As the nonprescription use of opioids has surged among young people in particular, health care providers are missing the opportunity to screen for hepatitis C virus (HCV) among youth with opioid use disorder.
Researchers analyzed the electronic medical records of nearly 270,000 U.S. residents between 13 and 21 years old who attended one of 57 federally qualified health centers in 19 states between 2012 and 2017.
A total of 875 of these young people were diagnosed with opioid use disorder; of these, just 36 percent were tested for hep C. Of those who were screened, 11 percent tested positive for HCV antibodies and 6.8 percent tested positive for antibodies and the presence of the virus, indicating a chronic infection.

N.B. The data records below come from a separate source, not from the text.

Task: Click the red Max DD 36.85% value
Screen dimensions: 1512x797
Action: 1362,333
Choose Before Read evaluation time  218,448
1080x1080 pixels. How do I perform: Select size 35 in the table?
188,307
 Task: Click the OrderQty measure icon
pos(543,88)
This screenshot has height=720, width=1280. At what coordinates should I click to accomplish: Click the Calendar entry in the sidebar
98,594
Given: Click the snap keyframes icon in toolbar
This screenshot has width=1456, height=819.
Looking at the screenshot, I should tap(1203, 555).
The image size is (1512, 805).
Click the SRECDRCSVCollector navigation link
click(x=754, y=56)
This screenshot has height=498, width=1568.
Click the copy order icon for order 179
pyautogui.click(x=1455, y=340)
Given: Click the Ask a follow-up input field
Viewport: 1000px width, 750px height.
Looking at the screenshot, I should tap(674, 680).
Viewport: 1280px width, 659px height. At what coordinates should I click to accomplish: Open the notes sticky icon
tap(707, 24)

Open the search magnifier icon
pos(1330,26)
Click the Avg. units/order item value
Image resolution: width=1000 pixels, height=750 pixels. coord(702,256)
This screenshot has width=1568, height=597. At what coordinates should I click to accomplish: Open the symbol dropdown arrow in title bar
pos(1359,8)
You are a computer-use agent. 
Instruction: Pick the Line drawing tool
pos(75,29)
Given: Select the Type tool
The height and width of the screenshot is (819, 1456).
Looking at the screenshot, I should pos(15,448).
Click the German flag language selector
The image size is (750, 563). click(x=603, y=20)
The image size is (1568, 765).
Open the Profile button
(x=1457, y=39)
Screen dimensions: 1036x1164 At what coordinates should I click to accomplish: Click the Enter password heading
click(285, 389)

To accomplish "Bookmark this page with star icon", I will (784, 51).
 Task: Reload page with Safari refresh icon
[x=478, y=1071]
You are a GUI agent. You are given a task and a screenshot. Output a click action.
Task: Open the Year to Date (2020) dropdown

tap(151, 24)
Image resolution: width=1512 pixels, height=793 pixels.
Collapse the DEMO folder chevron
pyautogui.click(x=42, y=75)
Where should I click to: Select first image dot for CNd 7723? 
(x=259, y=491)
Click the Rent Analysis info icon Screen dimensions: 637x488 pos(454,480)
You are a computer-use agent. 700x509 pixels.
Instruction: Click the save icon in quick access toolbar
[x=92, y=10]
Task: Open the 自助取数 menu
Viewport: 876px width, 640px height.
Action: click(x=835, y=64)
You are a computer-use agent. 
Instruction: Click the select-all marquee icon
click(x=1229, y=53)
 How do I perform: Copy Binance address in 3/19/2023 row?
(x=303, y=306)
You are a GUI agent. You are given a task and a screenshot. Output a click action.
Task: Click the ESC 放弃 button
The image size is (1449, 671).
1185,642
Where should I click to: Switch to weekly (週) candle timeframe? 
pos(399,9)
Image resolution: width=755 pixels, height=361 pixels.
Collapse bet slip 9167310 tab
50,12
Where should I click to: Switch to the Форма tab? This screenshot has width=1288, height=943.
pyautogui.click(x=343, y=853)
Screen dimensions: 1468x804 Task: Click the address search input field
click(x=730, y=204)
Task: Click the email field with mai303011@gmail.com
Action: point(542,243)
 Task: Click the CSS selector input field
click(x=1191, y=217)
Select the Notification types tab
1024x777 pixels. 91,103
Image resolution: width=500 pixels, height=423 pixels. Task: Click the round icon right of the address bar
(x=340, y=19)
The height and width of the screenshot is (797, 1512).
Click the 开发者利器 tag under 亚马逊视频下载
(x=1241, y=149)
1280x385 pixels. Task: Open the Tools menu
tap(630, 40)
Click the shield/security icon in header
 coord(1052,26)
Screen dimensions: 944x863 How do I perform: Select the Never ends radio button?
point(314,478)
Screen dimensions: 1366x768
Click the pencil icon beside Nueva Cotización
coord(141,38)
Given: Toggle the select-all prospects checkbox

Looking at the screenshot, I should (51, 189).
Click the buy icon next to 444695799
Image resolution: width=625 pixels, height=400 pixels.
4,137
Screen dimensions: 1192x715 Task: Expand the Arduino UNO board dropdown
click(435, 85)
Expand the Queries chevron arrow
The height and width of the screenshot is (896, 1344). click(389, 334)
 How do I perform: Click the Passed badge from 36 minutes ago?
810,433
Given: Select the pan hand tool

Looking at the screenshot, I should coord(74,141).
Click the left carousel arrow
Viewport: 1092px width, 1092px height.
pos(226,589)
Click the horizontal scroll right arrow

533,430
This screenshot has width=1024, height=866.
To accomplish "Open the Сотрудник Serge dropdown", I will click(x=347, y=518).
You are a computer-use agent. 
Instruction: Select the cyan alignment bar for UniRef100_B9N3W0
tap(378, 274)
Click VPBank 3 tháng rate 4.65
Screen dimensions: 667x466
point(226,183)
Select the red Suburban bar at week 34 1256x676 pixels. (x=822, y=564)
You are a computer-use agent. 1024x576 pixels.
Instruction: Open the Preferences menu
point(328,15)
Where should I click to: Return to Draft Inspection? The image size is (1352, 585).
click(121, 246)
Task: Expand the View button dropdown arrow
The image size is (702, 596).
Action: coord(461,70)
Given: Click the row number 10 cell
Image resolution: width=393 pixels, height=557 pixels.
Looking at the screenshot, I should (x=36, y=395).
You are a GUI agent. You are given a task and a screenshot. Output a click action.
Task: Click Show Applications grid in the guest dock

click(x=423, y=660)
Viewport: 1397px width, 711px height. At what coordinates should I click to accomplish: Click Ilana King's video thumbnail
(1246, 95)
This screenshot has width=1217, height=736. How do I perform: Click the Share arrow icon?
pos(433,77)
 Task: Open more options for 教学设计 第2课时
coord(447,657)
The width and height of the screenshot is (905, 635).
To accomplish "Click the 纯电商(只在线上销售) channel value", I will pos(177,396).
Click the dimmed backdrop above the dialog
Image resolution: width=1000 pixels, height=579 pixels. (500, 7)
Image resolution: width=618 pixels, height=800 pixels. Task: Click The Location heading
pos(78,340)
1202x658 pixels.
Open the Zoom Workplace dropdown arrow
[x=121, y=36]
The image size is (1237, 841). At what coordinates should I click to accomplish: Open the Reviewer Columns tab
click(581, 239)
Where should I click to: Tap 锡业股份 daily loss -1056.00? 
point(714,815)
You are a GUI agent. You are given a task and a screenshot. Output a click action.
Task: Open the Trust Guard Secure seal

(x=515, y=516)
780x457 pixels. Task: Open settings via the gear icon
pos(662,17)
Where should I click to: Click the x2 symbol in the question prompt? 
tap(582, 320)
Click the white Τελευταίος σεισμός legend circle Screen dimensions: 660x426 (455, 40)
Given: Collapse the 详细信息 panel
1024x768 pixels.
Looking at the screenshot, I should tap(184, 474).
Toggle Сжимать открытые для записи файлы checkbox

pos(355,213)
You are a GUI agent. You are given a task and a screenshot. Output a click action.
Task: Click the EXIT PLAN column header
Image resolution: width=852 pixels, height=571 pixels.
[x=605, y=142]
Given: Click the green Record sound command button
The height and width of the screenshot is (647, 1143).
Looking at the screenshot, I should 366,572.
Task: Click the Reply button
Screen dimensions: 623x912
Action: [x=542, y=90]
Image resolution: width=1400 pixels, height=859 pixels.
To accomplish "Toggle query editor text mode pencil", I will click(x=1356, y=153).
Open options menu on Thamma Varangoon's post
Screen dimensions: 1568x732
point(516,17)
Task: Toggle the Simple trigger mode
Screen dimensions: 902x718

A total of 6,812 (2.5 percent) of all the young people included in the analysis were tested for HCV. Of this group, 122 (1.8 percent) tested positive for the virus.
“It is critical that pediatricians and other physicians seeing adolescents and young adults first take time to screen for opioid and other substance use and risk factors that may lead to substance use disorders,” says study author Rachel Epstein, MD, MA, a pediatrician at Boston Medical Center.
“Second, once substance use is recognized, clinicians must appropriately screen for both hepatitis C virus and HIV and link diagnosed individuals to [medical] care. Third, treating opioid and other substance use disorders is essential to curb all three epidemics.”
“Additionally,” Epstein says, “expanded HCV screening recommendations that do not rely on identification or disclosure of risk factors could also expand HCV testing significantly, as multiple studies note no identified risk factor in over half of individuals newly diagnosed with HCV.”